The application has been deployed to Heroku at

https://rest-list-system.herokuapp.com/listicator/

The cloud version will:

reset the shared default lists every 5 minutes.
allocate a unique session when /sessionid is called with 2 minutes of inactivity

Multi-User Support

By default all requests use the 'global' set of data. This makes the application easy to use for single users and multiple users can access this, although they will be amending each others data.

If a user wants a unique session, perhaps because they want to automate and have deterministic results without interference from other users they must use a X-SESSIONID header.

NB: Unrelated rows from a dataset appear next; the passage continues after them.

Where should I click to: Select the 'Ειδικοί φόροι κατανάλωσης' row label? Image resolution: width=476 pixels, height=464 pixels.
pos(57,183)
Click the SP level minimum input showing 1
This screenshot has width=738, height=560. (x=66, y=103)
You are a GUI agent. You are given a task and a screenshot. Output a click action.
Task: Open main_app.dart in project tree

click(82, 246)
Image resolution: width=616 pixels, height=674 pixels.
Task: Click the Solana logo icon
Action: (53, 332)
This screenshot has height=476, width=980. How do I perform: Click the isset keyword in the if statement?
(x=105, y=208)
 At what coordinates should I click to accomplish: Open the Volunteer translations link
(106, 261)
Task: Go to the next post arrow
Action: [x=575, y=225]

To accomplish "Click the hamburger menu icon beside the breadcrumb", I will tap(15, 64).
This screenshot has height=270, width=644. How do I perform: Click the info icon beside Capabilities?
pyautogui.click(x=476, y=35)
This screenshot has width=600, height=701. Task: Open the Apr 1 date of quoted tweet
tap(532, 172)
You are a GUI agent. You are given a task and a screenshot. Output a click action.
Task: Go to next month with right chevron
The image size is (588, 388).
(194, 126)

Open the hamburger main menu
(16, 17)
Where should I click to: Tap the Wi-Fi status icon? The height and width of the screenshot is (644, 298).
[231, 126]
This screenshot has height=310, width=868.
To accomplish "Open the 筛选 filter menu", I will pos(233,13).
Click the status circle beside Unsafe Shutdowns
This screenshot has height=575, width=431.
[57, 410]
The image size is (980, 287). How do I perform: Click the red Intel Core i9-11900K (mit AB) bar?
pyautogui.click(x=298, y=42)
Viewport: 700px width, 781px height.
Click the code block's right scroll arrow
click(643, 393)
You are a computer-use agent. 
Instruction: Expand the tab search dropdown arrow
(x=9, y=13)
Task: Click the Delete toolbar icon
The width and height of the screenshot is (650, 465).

GET /sessionid e.g. GET http://localhost:33620/listicator/listicator/sessionid

Install and Running Locally

download the jar from TestingApp Releases on Github

run by typing:
- java -jar <insertnameofjarfilehere>.jar
- e.g. if you downloaded rest-list-system.jar then it would be java -jar rest-list-system.jar

If you double click it then it will be running in the background on port 4567 - you might have to use task manager to kill the Java VM that it is running on to exit.

Built in Users

Three users are created by default with different permissions: superadmin, admin, user - all have the default password set to password

Use Basic authentication to use these users.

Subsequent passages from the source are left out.